> _INFORMATION PROVIDED_:

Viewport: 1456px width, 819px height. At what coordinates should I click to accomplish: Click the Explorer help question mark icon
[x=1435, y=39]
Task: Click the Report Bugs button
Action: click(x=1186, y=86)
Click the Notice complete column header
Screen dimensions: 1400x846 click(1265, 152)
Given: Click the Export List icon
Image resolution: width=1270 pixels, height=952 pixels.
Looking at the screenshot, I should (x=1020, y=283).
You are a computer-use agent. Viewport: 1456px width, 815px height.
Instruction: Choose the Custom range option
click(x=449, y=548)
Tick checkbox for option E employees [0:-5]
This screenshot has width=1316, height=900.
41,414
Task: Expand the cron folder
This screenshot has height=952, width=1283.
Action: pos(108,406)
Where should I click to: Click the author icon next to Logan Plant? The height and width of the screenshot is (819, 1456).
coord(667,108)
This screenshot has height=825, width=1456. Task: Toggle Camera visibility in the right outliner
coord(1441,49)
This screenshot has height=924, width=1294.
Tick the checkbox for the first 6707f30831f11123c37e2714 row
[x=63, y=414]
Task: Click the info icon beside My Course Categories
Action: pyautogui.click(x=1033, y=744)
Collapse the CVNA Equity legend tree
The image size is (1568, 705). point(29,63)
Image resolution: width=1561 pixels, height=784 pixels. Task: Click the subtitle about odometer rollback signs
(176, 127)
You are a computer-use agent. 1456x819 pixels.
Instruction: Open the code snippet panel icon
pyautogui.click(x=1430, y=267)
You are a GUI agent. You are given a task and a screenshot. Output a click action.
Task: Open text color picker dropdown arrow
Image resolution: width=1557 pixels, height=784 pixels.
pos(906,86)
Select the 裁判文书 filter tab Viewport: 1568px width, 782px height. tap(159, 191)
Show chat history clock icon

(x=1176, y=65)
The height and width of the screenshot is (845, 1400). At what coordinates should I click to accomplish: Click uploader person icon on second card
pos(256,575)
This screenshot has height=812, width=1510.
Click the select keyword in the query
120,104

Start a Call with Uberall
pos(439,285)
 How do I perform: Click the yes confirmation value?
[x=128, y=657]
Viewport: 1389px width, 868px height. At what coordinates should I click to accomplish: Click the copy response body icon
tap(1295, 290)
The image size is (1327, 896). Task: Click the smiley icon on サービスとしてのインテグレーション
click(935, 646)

> _AIM OF THE TASK_: Check each line of the listing above for the string "agent", and report how many lines contain it, as a number alone.

> _OUTPUT OF THE TASK_: 3